- [Task set]
• A. List the activities that the North Dayi District Nutrition Officer says were carried out, according to the article on nutrition in the Volta Region.
• B. Reproduce everything in the article on nutrition in the Volta Region from "He said officials" down to "3,162 children projected.", word for word.

- [Selected passage]

[Start of section]

Hundreds of nursing mothers in most communities in the Volta Region have accepted to do exclusive breastfeeding and observe good nutrition practices to control stunted growth in children and pregnant women.
The development follows the UNICEF supported introduction of locally engineered programmes to fight child malnutrition, stunted growth and boost nutrition in pregnant women.
Mr David Tekpor, North Dayi District Nutrition Officer, told the Ghana News Agency that activities carried out included child welfare clinic, mentoring visits, administration of vitamin A supplements, using salt test kits to test salt at households and nutrition assessment counselling to TB and HIV and AIDS cases.
He said officials had covered all the 65 communities in the district while the underweight rate had been cut to 2.8 percent in addition to reaching out to 37.5 percent of 1,806 pregnant women targeted and 36 percent of 3,162 children projected.
“I refused to practice exclusive breastfeeding and told my friends not to do so, to me it was wicked to feed a baby with only breast milk for six months but with the education from the counsellors I now practice it myself,” a community health nurse said in Jordan, a community in North Dayi.
“My child is four years old, but he looks like somebody who is seven or more years and he is very intelligent and performs well in school,” Mrs Hilda Katso said.
Mary Tokuat Hodzo, 34, of Ho West, said after having a pre-term baby, seven months after pregnancy, she lost hope about her baby's chances of survival until a community nurse counsellor intervened and with the mother-to-mother support.
“I delivered alone in my room when I was seven months pregnant, I thought my baby was dead, but no it wasn’t, after that people said my baby will not survive, so I went to see this nurse and she was often visiting me and advising me on how to feed my baby, my baby is now 11 months and is very healthy,” she said.
“Nutrition is fundamental to development and how we nourish our children determine how strong we are, it improves children’s brains, the impact is important during young age,” Ms Ngongi said.
“The twin brother of nutrition is sanitation, and I am happy both good nutrition and sanitation practices are being observed here, the progress is very encouraging,” she said.
Madam Lillian Selenje, a nutrition specialist with UNICEF Ghana, said the problem of malnutrition, stunting and anaemia in the country was a serious one which needed a clear policy direction and a national action plan and strategies to tame it.
“The Ghana government will have to develop a policy on nutrition, make it a priority and come out with an action plan to control stunting and anaemia,” she said.
“We still have a significant number of children who are still stunted, we are talking about over two million children who die and these are preventable,” she said.
“There are also a significant number who are malnourished, about 10,000 children are severely malnourished but this number could be high, maybe about 40,000,” she said.

[End of section]

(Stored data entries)
[Start of section]

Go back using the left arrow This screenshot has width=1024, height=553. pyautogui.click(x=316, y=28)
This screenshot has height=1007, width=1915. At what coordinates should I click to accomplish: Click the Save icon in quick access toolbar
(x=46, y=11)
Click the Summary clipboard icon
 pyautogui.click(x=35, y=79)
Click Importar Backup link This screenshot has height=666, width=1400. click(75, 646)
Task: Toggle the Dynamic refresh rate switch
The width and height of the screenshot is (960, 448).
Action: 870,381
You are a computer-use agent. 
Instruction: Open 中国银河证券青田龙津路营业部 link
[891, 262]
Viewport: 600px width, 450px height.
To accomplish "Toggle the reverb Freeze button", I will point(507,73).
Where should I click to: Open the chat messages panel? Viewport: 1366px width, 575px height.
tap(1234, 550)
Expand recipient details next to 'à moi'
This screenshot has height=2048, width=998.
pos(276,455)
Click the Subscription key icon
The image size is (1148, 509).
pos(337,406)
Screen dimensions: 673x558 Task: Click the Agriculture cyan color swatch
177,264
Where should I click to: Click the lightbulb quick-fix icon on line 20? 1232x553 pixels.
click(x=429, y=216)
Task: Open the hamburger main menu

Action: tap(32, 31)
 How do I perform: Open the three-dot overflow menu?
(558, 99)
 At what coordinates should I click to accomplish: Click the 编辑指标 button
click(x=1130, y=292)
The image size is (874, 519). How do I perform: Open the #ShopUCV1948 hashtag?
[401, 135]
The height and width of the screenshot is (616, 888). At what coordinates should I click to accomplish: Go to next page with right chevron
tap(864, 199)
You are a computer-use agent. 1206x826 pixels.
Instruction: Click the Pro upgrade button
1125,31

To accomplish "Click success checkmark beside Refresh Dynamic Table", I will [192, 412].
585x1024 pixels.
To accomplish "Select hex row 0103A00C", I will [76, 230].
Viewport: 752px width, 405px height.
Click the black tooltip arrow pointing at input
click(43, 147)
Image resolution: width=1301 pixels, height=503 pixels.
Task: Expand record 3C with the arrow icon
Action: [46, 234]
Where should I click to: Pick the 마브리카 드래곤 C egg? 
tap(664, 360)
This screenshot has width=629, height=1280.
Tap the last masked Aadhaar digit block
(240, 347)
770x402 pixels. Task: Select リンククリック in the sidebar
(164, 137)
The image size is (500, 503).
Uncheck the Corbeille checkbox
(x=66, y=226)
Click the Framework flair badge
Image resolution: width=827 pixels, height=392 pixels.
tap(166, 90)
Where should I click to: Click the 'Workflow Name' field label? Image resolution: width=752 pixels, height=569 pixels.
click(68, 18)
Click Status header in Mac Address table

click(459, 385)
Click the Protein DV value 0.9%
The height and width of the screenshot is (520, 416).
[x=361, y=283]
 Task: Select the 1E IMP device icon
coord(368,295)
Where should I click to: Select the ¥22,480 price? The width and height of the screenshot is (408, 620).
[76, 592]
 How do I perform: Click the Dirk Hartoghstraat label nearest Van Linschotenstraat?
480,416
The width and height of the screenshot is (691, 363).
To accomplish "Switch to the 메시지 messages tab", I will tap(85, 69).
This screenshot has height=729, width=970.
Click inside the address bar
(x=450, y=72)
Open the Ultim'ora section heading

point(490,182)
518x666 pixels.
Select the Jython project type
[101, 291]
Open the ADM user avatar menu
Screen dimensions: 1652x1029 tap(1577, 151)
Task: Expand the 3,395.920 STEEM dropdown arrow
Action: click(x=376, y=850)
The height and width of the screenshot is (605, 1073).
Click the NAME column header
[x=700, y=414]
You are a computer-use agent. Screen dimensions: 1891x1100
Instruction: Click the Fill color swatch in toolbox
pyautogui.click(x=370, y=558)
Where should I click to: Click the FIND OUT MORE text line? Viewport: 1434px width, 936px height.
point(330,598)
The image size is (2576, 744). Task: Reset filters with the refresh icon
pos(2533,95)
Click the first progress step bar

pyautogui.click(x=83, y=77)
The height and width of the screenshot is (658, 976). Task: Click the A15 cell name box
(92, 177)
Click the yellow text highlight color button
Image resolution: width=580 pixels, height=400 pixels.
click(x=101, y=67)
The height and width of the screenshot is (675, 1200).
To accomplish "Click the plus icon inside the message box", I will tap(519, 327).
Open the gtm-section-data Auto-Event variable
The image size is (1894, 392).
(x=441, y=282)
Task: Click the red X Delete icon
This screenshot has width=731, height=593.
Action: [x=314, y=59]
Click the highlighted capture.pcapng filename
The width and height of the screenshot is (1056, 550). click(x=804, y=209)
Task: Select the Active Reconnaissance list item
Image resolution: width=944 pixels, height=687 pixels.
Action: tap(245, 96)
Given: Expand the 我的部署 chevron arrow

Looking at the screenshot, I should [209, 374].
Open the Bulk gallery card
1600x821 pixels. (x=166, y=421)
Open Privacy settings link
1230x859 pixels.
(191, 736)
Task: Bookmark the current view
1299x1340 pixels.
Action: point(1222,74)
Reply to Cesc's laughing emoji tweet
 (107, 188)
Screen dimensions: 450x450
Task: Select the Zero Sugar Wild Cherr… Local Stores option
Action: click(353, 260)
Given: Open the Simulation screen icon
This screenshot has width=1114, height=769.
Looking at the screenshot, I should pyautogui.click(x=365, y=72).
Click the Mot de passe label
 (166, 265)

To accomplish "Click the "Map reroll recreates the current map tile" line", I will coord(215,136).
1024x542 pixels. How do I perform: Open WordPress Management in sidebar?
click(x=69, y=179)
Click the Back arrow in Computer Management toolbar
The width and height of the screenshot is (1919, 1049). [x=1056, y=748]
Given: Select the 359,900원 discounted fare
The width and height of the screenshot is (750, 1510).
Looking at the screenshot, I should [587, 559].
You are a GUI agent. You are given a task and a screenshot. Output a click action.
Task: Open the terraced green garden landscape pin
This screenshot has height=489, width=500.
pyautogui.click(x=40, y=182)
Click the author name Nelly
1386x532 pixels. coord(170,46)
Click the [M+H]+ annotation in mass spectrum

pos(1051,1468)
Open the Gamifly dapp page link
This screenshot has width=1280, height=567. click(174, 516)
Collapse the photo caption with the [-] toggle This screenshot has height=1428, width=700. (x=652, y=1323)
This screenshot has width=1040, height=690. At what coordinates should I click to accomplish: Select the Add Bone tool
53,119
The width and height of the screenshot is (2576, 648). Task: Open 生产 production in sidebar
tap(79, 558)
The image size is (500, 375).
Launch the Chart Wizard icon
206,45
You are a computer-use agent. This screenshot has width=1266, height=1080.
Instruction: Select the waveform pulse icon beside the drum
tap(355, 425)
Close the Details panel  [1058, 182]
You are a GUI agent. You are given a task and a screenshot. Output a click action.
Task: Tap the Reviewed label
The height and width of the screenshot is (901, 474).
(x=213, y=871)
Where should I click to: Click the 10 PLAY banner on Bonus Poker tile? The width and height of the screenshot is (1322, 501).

[End of section]

- [Results of the tasks]
• A.
- Child welfare clinic
- Mentoring visits
- Administration of vitamin A supplements
- Using salt test kits to test salt at households
- Nutrition assessment counselling to TB and HIV and AIDS cases

• B.
He said officials had covered all the 65 communities in the district while the underweight rate had been cut to 2.8 percent in addition to reaching out to 37.5 percent of 1,806 pregnant women targeted and 36 percent of 3,162 children projected.